Ovviamente c’è un ma, grosso come una casa

Quest’anno ho incontrato un sacco di donne, che per semplicità raggruppo in tre insiemi:

  1. donne professioniste conosciute online (dalla wedding planner alla image consultant, dalla SEO consultant alla digital strategist);
  2. donne che mi hanno permesso di collaborare e lavorare insieme (spesso facenti parti dell’insieme sopra);
  3. donne che ammiro per il percorso professionale e/o personale che stanno compiendo.

Sono donne che non fanno parte di una generazione specifica. Sono donne di vent’anni, trenta, quaranta, tutte accomunate da un sogno potente: quello di farcela nel mondo del lavoro, con le loro uniche forze, senza precludersi il diritto di vivere un’appagante vita privata.

Sono donne che hanno trascorso l’infanzia in piccoli paesi di provincia e che – senza aver ancora ben chiaro in testa cosa avrebbero combinato – hanno lasciato famiglia, amici, amori per trasferirsi nel grigio di una città che difficilmente, almeno all’inizio, hanno immaginato come una casa.

Sono donne che nel loro piccolo paese di provincia hanno scelto di viverci, nonostante tutto. Perché anche se quel paese non è minimamente paragonabile all’eccitazione che può dare il vivere in una metropoli, vuoi mettere lo svegliarsi al mattino, aprire le finestre e lasciarsi invadere dal profumo dei campi e dalla primavera che avanza?

Sono donne che dopo una vita dove non sai più dove finisce la tua e inizia quella di un altro, hanno lasciato il marito, e sono partite per città che non avevano mai nemmeno visto in vita loro. Sono quelle che in una calda estate hanno impacchettato le loro cose e hanno lasciato un tutto che ormai in bocca aveva il sapore del niente, per ricostruirsi altrove.

Sono donne che una famiglia se la stanno costruendo, con fatica immane, tra i soldi che un mese ci sono e un mese no, il mutuo e un figlio che non arriva mai.

Sono donne giovanissime, che si chiedono dove le porterà questa vita, che si sentono come una principessa persa in un bosco oscuro, che stringono nel cuore confusioni e non sanno che oltre quegli alberi le attende la bellezza di un sogno che può diventare realtà.

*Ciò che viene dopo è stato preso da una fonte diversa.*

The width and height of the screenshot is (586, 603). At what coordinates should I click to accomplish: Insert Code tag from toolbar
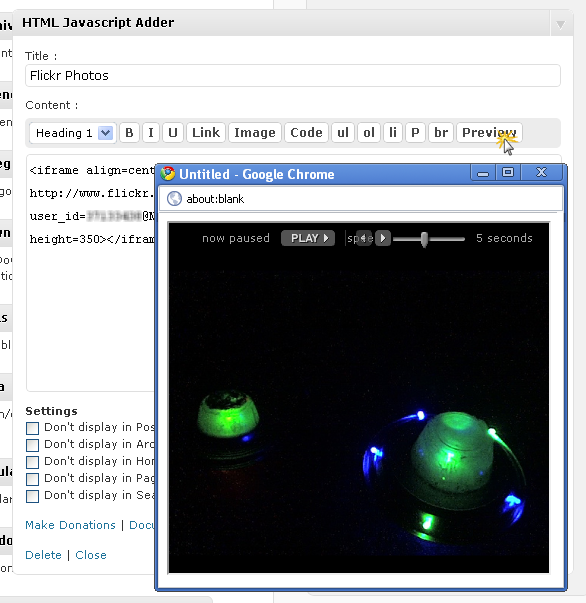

Tutte queste donne sono riuscite a ribaltare almeno due punti su tre di quelli che ho elencato poco più sopra.

Manca poco a Natale e io ho già scartato il mio regalo, perché ho capito che:

  1. opportunismo ed invidia non sono difetti esclusivi dell’animo femminile. Posso quindi lavorare serenamente e con profitto anche con un gruppo di donne (ed è pure figo);
  2. lavorare con le donne non è facile ma dà un sacco di soddisfazioni in più. Se lavori bene con loro ti porteranno sul palmo della loro mano, racconteranno di te e della tua professionalità ad altre donne, creando un passaparola naturale.

A tutte queste donne dico grazie: per essermi state vicine quando io mi leggevo lontana, per avermi permesso di conoscere un pezzetto del vostro mondo, per aver creduto in me e nella mia professionalità.

Se anche il tuo 2015 è stato pieno di persone belle, invia un tweet per dire loro grazie, usando l’hashtag: #seispeciale.

E ora via, verso un anno ancora migliore del precedente. Buon 2016 a tutti!